14 Mar 2016

A question about : Dad's pension

Hello!

So let me explain a little bit about the situation, my dad died a few years ago and my auntie and uncle were made executives of his will. His estate was handled and us children got a third of the money each when we hit 21.

My brother recently found a letter about a pension my dad had been paying into, now we have been in contact with the pension company since xmas last year and they are waiting to hear from the executives of his will - PROBLEM, we had a huge family argument and now they are refusing to help or be contacted.

The company keep saying they are looking for ways around this and yet have still to get their finger out their bum to do so. Surely there has to be some way around this that the family we no longer speak to don't have to be involved?

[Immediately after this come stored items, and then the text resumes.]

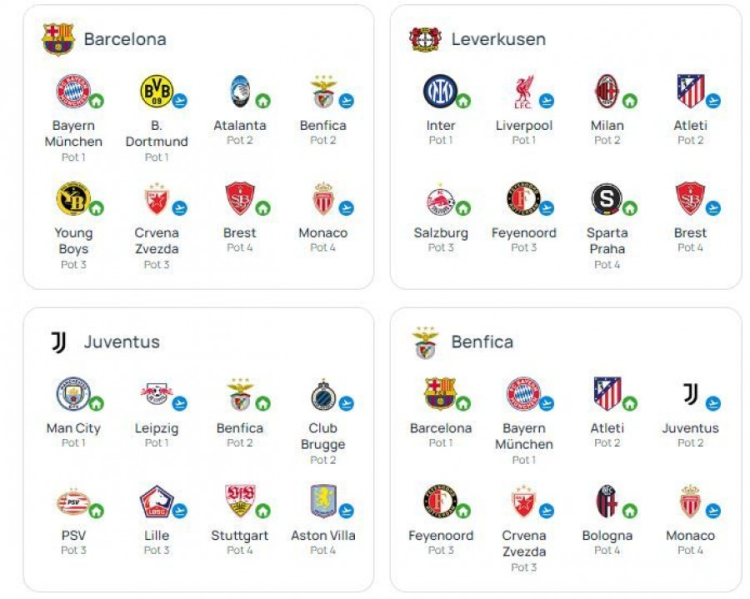
Task: Click the green home icon beside Bayern München under Barcelona
Action: pos(97,101)
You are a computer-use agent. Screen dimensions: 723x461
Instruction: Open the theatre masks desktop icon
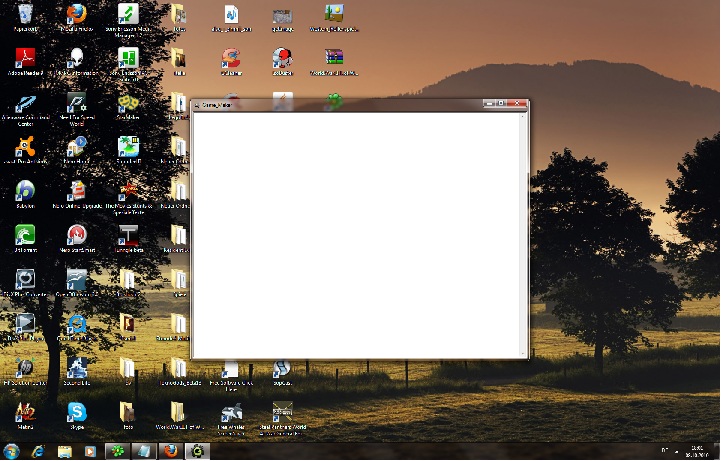(128, 102)
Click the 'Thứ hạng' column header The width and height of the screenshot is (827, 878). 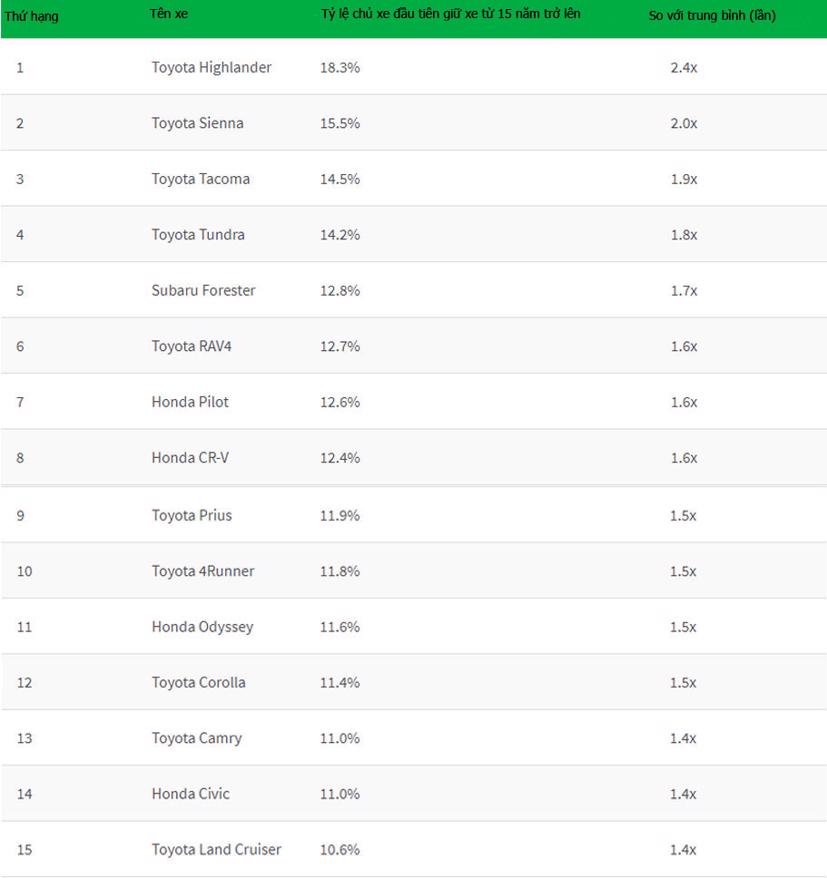31,16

Any advice will really be appreciated.

TIA

Best answers:

  • Are the executors the ones refusing to help or be contacted? If this was a matter related to the estate they would be breaching their sworn legal duty and could be removed as executors following the procedures for doing that.
    Fortunately, pension and insurance claims are not part of the estate so do not have to involve the executors at all. Neither the executors nor the will have any governing role in what happens to the pension money. It is a matter for the trustees of the pension scheme. The trustees will be interested in what the will says but it's up to the trustees to decide. If there are children and no spouse all of the money would normally be evenly split between the children. Possible exceptions in cases where one was still financially dependent, perhaps due to disability, who might get more to help with that.
    If the three children are on speaking terms I suggest that they ask the pension firm to pay the money to them in equal shares, just as was done in the will, noting the lack of other appropriate beneficiaries. If not on speaking terms, those who are should ask the trustees to act in this way and ensure that the trustees have contact details for the others.
    It will matter whether he had taken any money from the pension, either the lump sum or any income. If not, life is most easy and all of the pension pot value can be paid out tax free now. If anything had been taken from it, the trustees should instead be asked to delay payment until 6 April 2015 or later so that the money can be paid out tax free, which applies if he was under 75 in this case. Otherwise there would be a 55% tax charge because money had been taken, so it's better to delay for a few months to avoid that. If he was 75 or older ask and we can explain the rules, delay until after 6 April will be best.
  • I don't disagree with the above, but the situation could be a little more complicated depending on the type of scheme.
    OP, can you find out from the pension company whether the scheme is DB or DC?
    If DC, can you also find out whether it is trust-based or contract-based?